Styling and striving Go-Getters, for example, are typically young, energetic and confident consumers who are working hard, playing hard and determined to get to the top. Imagine an economics student at the University of Kinshasa who works every weekend at a bar and on his studies to help with his dream of being a CEO.
They typically don’t have much wealth yet but expect to be recognised for their potential as much as for what they have achieved to date. They are sociable and fun-loving, but ambitious and concerned with status. Often they are shouldering very high expectations from their parents. Go-Getters are a fairly small, but highly influential segment of consumers. They are plugged in to tech and trends and will spend their money on things that make them look good.
Far from Go-Getters and their partners in the Agitator quadrant, there are the Traditionalists. Here you would find people like Sayyada in Tanzania, who is a strict disciplinarian with her children and is skeptical of outside influences. She is friendly with those she trusts and protective of her community. She likes the stability of knowing the rules and is fiercely proud of local customs. Her relationship with brands is functional and cautious but once a brand has proven its value, she is fiercely loyal.
Some of the most common attitudes that marketers will need to understand and tap into if they hope to connect with consumers on this diverse continent have been highlighted and the implications of what each means for marketing strategy have been outlined.
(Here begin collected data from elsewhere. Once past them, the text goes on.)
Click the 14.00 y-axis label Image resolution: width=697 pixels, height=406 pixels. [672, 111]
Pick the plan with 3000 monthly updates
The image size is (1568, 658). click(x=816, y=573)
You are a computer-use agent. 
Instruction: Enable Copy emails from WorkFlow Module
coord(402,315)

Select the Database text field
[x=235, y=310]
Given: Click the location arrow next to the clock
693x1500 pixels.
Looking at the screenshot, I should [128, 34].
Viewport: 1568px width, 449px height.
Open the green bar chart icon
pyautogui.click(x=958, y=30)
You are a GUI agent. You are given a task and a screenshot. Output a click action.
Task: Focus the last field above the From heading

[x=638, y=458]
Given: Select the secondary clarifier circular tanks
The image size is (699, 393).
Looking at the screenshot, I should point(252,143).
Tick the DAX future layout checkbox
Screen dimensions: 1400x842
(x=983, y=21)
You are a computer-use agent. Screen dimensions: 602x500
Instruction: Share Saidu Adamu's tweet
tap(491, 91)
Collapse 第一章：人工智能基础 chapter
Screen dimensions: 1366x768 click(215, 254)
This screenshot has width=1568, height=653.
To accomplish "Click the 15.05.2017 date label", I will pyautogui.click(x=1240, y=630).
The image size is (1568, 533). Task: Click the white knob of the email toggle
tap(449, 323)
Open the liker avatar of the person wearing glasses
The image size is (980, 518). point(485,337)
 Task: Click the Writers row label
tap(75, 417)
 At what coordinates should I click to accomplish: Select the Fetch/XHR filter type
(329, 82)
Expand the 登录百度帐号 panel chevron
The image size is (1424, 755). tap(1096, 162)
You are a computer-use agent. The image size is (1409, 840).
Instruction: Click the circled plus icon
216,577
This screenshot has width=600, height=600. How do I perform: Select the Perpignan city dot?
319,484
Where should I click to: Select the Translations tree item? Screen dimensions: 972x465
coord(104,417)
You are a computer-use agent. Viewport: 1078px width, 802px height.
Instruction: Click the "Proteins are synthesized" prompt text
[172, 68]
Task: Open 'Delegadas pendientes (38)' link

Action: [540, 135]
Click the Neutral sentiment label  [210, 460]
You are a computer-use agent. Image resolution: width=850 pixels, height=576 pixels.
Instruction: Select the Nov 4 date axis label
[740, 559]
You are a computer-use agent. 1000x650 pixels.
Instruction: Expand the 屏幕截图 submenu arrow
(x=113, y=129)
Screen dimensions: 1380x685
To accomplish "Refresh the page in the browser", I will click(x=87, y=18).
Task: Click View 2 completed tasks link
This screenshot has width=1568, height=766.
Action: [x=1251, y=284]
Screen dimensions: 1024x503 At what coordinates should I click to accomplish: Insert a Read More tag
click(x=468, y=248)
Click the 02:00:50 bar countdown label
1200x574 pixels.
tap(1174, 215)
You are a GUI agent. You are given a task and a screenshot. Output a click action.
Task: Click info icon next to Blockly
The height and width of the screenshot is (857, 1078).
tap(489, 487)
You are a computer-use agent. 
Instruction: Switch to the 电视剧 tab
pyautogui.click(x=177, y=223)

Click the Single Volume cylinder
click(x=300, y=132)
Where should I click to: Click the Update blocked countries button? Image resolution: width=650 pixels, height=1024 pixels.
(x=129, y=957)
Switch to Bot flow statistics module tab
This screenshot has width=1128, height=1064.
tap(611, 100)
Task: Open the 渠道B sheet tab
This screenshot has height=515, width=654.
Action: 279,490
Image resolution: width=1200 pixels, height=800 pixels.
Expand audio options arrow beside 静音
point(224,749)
Generosity, for example, means that marketers should seek to invest, rather than extract from the markets they enter, by investing in skills development and capacity building of local teams and taking calculated risks to help build the markets they are entering. Aliko Dangote attributes his success to the fact that he was willing to invest when others were ‘waiting and seeing’. In a continent with Africa’s history, nothing puts off potential customers more than an extractive, neo-colonial operating model.
Togetherness means that businesses should embrace convergence and find opportunities to leapfrog technologies, borrow from different categories and break down whatever unnecessary walls exist between industries to meet consumer needs. Safaricom credits much of their success to ‘ignoring formal boundaries between what you can and can’t do’.
The attitude of togetherness is also really powerful in marketing campaigns, and it imbues brands with a sense of warmth and loyalty when they bring diverse people together. Kelechi Nwosu of TBWAConcept in Nigeria believes brands should ‘seek opportunities to create unity out of the diversity’ and ask themselves ‘where is the common ground that will let me get into the hearts of people?’.
Yellowwood hopes that exposing some of the most common attitudes and consumer typologies across Africa will help marketers devise strategies that put human insight at their core. They believe that to be successful in pan-African brand building and regional growth, strategy needs to focus more on attitude than on proximity, since two neighbouring markets may have less in common than markets at opposite ends of the continent.
Very few brands are yet able to get under the skin of consumers in most African markets, relying as they do on superficial insight and solutions from other parts of the world. This report aims to start the journey to smarter market clustering, more useful segmentation models and more effective brand-building for the marketers who read it.